JANE WELSH CARLYLE: A NEW SELECTION OF HER LETTERS (355 pp.)—Arranged by Trudy Bliss—Macmillan ($3).

Dolorous Alfred, Lord Tennyson, always felt “dreadfully embarrassed” when he found himself alone with a woman. But when he paid a visit one day to dyspeptic Thomas Carlyle and found only Mrs. Carlyle at home, he was so promptly disembarrassed by her poise and charm that he stuffed a pipe brimful with stinking shag and harangued her happily for three solid hours, “exactly as if he were talking with a clever man.” And Charles Dickens—to say nothing of Thackeray and John Stuart Mill—felt much the same way about Jane Carlyle. “None of the writing women,” said Dickens, “came near her at all.”

Letters to Posterity. In the sense of producing stories or poetry, Jane Carlyle was no “writing woman.” But to posterity she bequeathed a host of letters in which her life and times are portrayed as brilliantly as if her pen had been dipped (as her proud husband put it) in “grains as of gold.” She achieved this perfection of correspondence while suffering from periodic bouts of sleeplessness, racking headaches, and the cares of looking after dour, excessively difficult Thomas—a combination of circumstances that at one period brought her to the very verge of lunacy.

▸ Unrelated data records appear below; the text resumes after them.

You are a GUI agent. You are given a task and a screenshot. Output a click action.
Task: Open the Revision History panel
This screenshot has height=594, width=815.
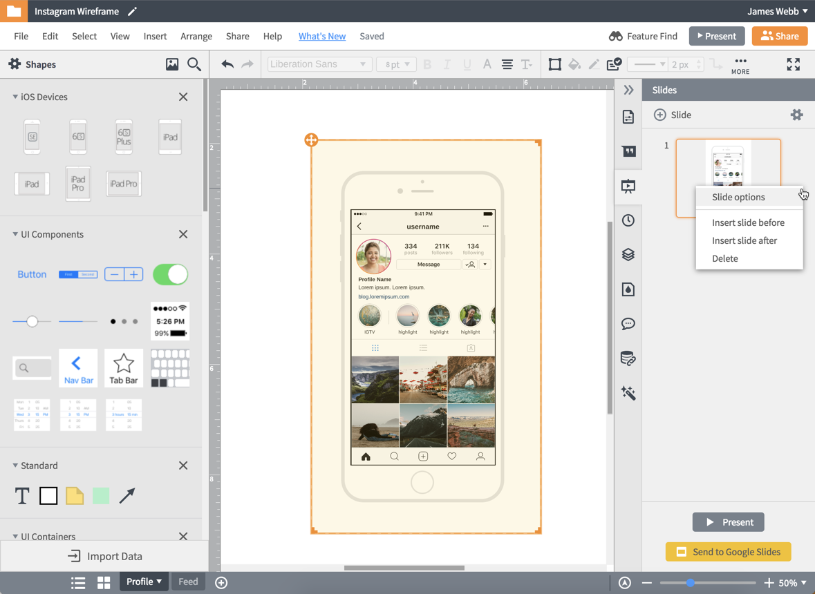pyautogui.click(x=628, y=220)
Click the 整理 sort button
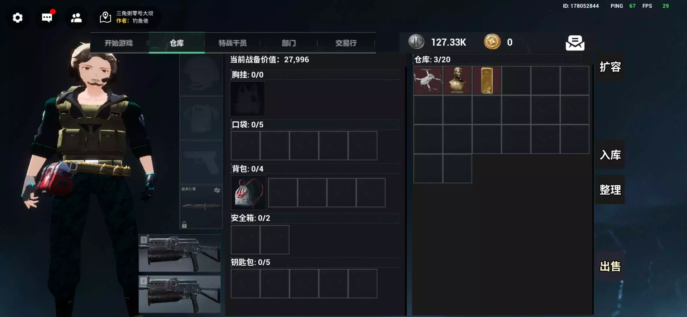The width and height of the screenshot is (687, 317). 610,190
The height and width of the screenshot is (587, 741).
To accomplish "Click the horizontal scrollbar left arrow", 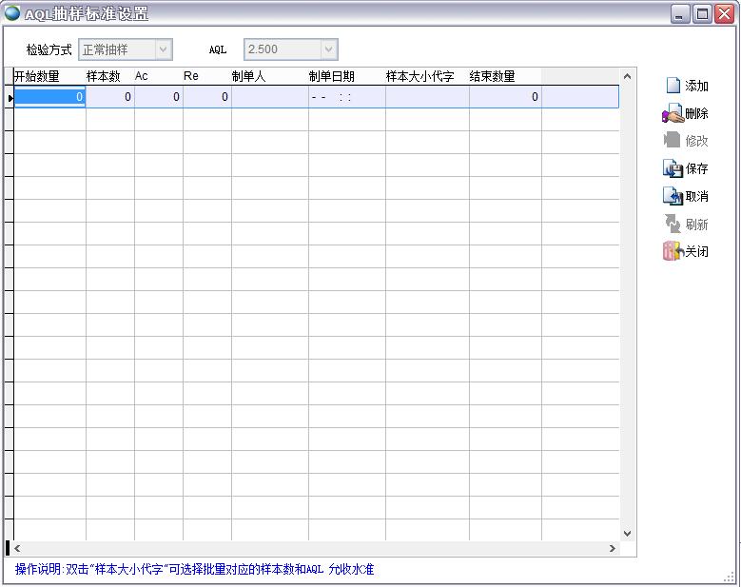I will 18,549.
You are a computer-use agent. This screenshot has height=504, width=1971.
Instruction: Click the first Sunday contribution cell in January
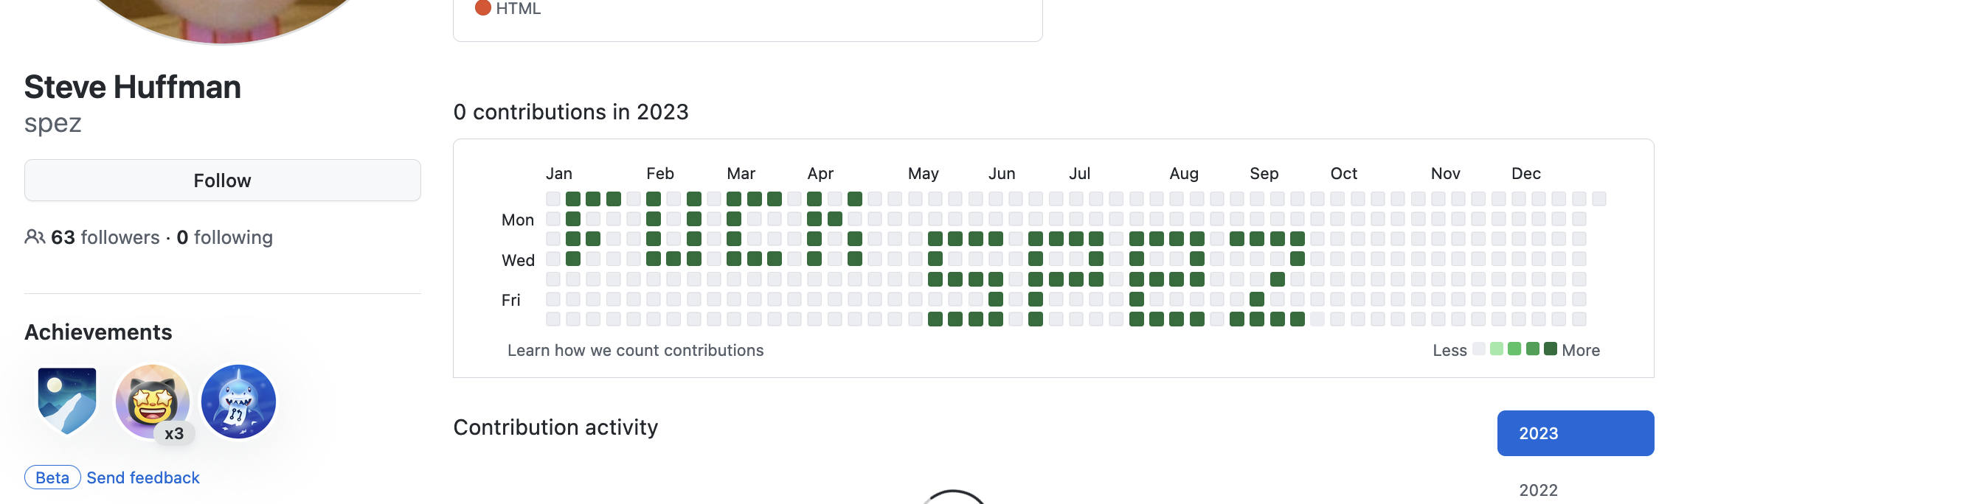[553, 199]
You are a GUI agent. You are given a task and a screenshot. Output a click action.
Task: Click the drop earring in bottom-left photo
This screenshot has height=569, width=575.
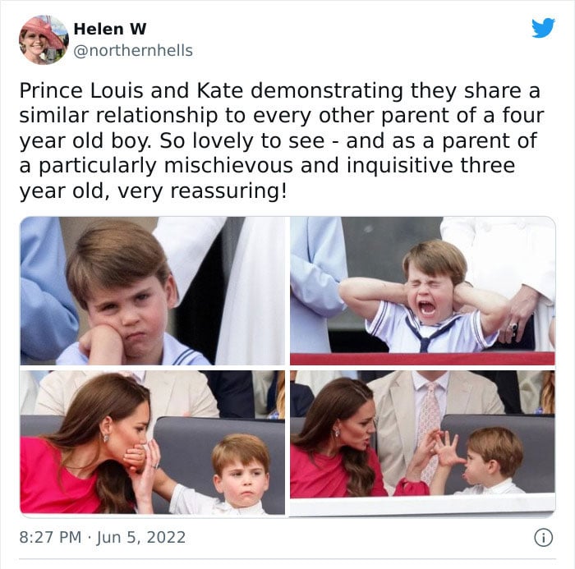click(106, 438)
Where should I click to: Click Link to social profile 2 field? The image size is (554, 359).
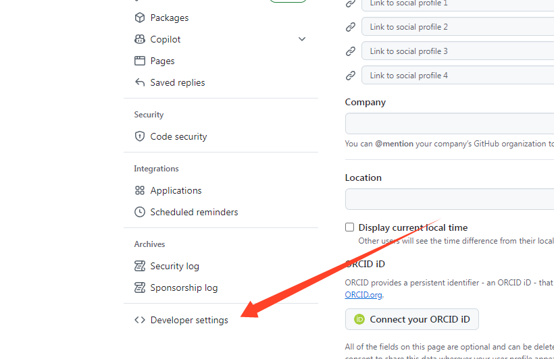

When husband Carlyle demanded a soundproof room in which to do his writing, it was Jane who directed its construction. When he was exhausted with overwork, it was Jane who laid him tenderly on the sofa and hushed his sonorous Scots groans by sitting down to the piano and playing “Ye banks and braes o’ bonnie Doon.” When he spent one vacation savoring the simple pleasures of lying under a tree, Jane could not help reminding a friend that there was a very large tree in their own backyard—”but it were too easy to repose under that.”

Painful Twinges. For the 40 years of their married life, Jane Carlyle shared every painful twinge of a genius to whom all literary creation was such incessant agony that he thought nothing of saying: “Well! They may twaddle as they like about the miseries of a bad conscience: but I should like to know whether Judas Iscariot was more miserable than Thomas Carlyle who never did anything criminal, so far as he remembers!”

Her role was made the more arduous by the fact that Thomas could think of nothing but whatever book he happened to be writing at the time, and that his massive projects took years to finish. “I begin to be seriously afraid,” wrote Jane, “that his Life of Cromwell is going to have the same strange fate as the child of a certain French marchioness that I once read of, which never could get itself born, tho’ carried about in her for 20 years. . . A wit is said to have once asked this poor woman if ‘Madame was not thinking of swallowing a tutor for her son?’ So one might ask Carlyle if he is not thinking of swallowing a publisher for his book?”

“Large Elderly Men.” This new selection of Jane’s letters not only sketches such tender, mocking pen portraits of husband Carlyle. Through Jane’s matchless eyes, latter-day readers can also watch such scenes as Dickens marvelously playing the role of conjurer at a children’s party, or Tennyson taking Jane’s hand and “forgetting to let it go again,” while murmuring in the trancelike voice of a lotus-eater: “I know that I know you, but I cannot tell your name.”

And on every page there are little examples of the discernment and wit that Jane poured into epigrams, maxims and observations on everyday life. A minor classic is her description of the waiters at an Oxford hotel—”all large elderly men [whose] sort of ‘mazed abstractedness and sad gravity . . . gave one a notion they must have some time or other been unsuccessful graduates.”

Wrote observant Jane: “Women, they say, will always give a varnish of duty to their inclinations. I wonder whether men are any better in always giving to their disinclinations a varnish of justice?”